* **Consigne**: Dites si chacune des affirmations suivantes concorde avec le passage sur le trajet vers Guérande, en répondant par oui ou par non et en citant mot pour mot les termes du passage qui tranchent. (a) La montée dans le car a lieu à dix heures cinq. (b) Le trajet permet de voir les marais salants. (c) Le prix du café est affiché sur les vitres du Péhemmu Couleur Café.

* **Texte de l'exercice**:
-------
Ce lundi matin j’attends face à la gare de Saint-Nazaire qu’il soit l’heure de l’autocar pour Guérande au Péhemmu Couleur Café. Sa perruche jaune pâle, son café à un euro affiché en gros sur les vitres, sa patronne et sa clientèle pittoresques, en font un endroit indiqué pour lire quelques lettres de Truffaut.
A dix heures cinq, je monte dans le car en compagnie de jeunes hommes qui font tous la tronche, des apprentis qui vont je ne sais où. Nous filons par une sorte d’autoroute, frôlons La Baule, traversons une de ces immondes zones commerciales qui jouxtent les villes, mais ne voyons pas les marais salants qui font la renommée de la cité médiévale.
Je descends près de la Médiathèque Samuel-Beckett et entre par la première porte aperçue dans la vieille ville cernée de remparts. Je constate alors que je l’ai échappé belle (comme on dit). Ce ouiquennede, c’était la Fête Médiévale.
-------
* **Données ci-dessous**:
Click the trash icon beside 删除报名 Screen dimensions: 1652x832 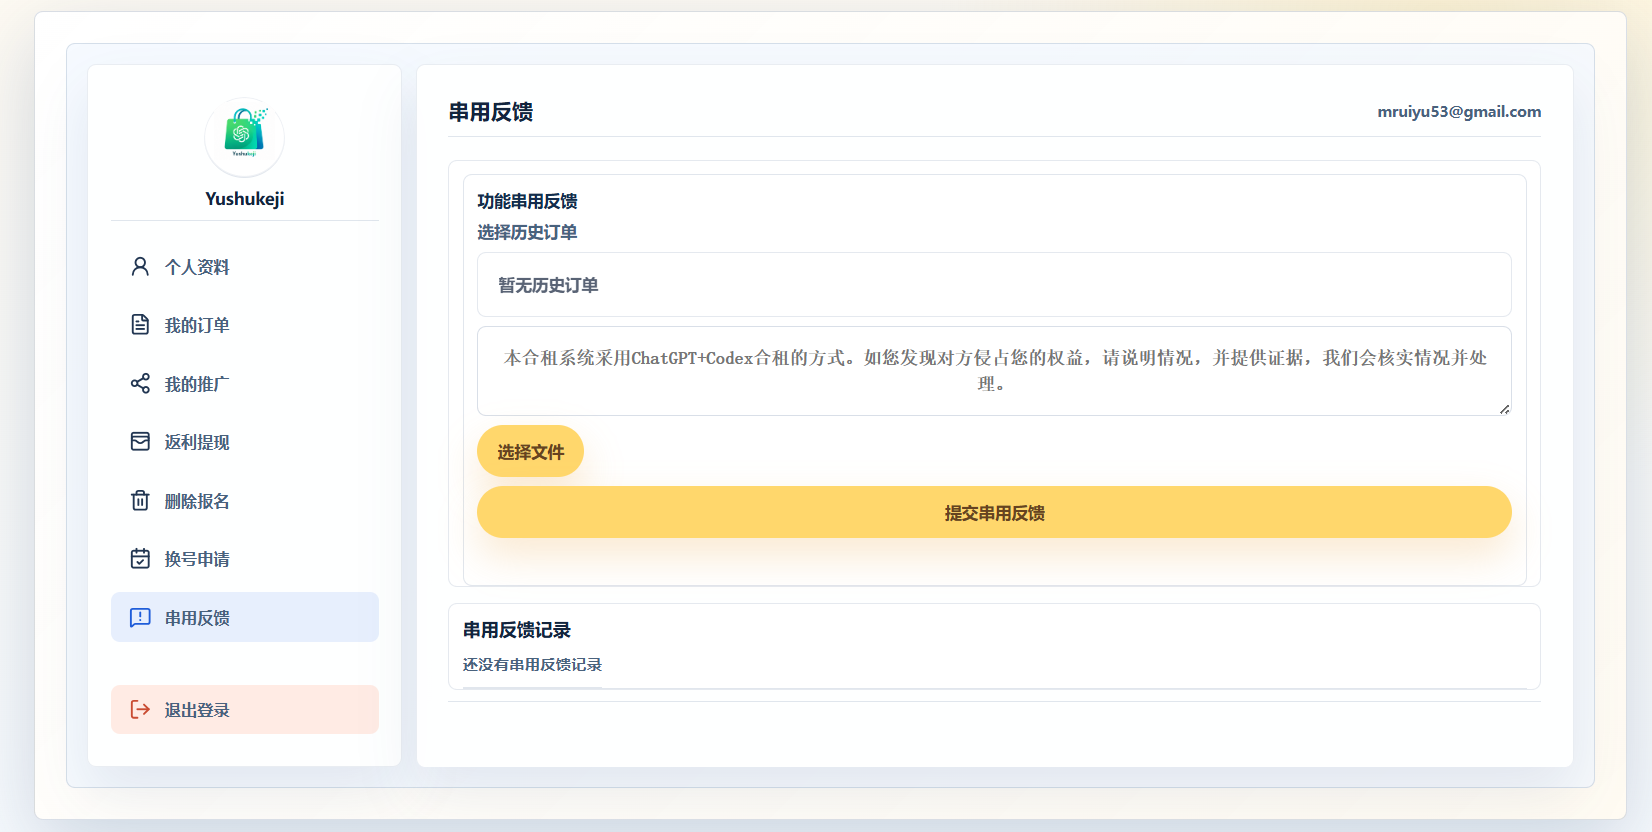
-------
* **Réponse**:
(a) Oui : « A dix heures cinq, je monte dans le car ».
(b) Non : « mais ne voyons pas les marais salants ».
(c) Oui : « son café à un euro affiché en gros sur les vitres ».